# does Thryro-gold or other OTC products work



## newyearforme (Sep 30, 2012)

I was reading on Stop the Madness they mention ********** and Thyro-gold as possible OTC products you can take (it says you may need to take more since it's OTC I guess). I KNOW I have hypothyroid based on all my symptoms and goiter (and family history), but dont yet have the lab work. My doctor wont see me for a week and he's not the best (but I dont have insurance so I'm stuck). I am just so incredibly miserable, I cannot wait a week. My goiter is twice as big as it was. Does anyone think these products could help in the meantime, until I hopefully get something else figured out? I'm so lost I dont know what else to do, I cry every day.


----------



## Octavia (Aug 1, 2011)

If you have not had your labwork done yet, definitely avoid taking ANYTHING that could skew your labs!!! Have you had the labwork done yet?


----------



## newyearforme (Sep 30, 2012)

Oh yes the lab work is done. It's just going to be a week before the doctor sees me. I'm so miserable I wanted to see if there was something I could take to get relief. The stop-the-maddness site says these products are okay but I dont know enough to know for sure.


----------



## Octavia (Aug 1, 2011)

Okay...and I guess you can't get anywhere over the phone?

Questions ->
A. Write out the part of the forum thread on over-the-counter thyroid products that opens with the words containing "Oh yes the lab" and closes with "over the phone?".
B. Extend the forum thread on over-the-counter thyroid products, picking up right after its final line.
The data after this point come from a separate source.

Extracted material ->
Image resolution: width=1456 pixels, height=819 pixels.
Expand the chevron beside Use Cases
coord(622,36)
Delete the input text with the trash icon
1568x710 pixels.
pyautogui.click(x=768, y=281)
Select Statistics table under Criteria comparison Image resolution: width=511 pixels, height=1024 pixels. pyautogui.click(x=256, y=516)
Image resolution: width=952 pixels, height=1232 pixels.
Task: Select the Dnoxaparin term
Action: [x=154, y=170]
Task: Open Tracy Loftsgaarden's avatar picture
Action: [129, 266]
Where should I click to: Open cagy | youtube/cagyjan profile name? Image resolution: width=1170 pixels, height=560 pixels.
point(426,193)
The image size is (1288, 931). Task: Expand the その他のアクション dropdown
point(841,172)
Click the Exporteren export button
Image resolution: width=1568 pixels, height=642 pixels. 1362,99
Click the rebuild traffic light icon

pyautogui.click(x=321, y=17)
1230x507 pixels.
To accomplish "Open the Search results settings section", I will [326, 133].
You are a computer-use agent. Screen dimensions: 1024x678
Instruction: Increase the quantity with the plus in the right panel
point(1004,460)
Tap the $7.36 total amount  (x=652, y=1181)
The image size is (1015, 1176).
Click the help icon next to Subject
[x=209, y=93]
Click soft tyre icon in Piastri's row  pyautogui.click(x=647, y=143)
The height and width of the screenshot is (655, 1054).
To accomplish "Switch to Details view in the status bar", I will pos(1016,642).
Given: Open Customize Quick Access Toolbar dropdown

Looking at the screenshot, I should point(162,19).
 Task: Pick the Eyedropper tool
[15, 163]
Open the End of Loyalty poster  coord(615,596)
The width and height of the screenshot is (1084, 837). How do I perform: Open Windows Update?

Task responses ->
A.
Oh yes the lab work is done. It's just going to be a week before the doctor sees me. I'm so miserable I wanted to see if there was something I could take to get relief. The stop-the-maddness site says these products are okay but I dont know enough to know for sure.


----------



## Octavia (Aug 1, 2011)

Okay...and I guess you can't get anywhere over the phone?

B.
Honestly, I don't know enough about (or have any experience with) over-the-counter products to advocate for or against them. I'm innately biased against them, but I understand your desperation. One risk you run is, what if the doctor wants more tests? Could an OTC product change the result? (In theory, if it does what it claims to do, it would change lab results, would it not?)

I can understand that you're miserable...really I can. And unfortunately, even best-case scenario, if you end up being diagnosed hypo, it could still be weeks before you start to feel better on the meds. There's just not a quick fix, OTC or prescription, unfortunately.


----------



## newyearforme (Sep 30, 2012)

well thanks for your perspective.That's what I'm reading; that it will take some time for any medication to work. I had a dog that had an underactive thyroid and when I put him on the thyroid medicine, his coat got shiney in two days - it was incredible. I could tell when I had skipped a couple days by the shine in his coat. I guess humans aren't that receptive to it or something! 
I'm mostly concerned about how fast this goiter is growing; if they could put my mind at ease over that, I could hang in there. I just found out I'm going to be a grandmother and I want to make sure I am here to be there for my daughter and grandchild.


----------



## joplin1975 (Jul 21, 2011)

I, too, am biased against those OTC supplements, etc. I think until you get this all sorted out and have exhausted all your medical options, it's a risky little gamble to start messing with those.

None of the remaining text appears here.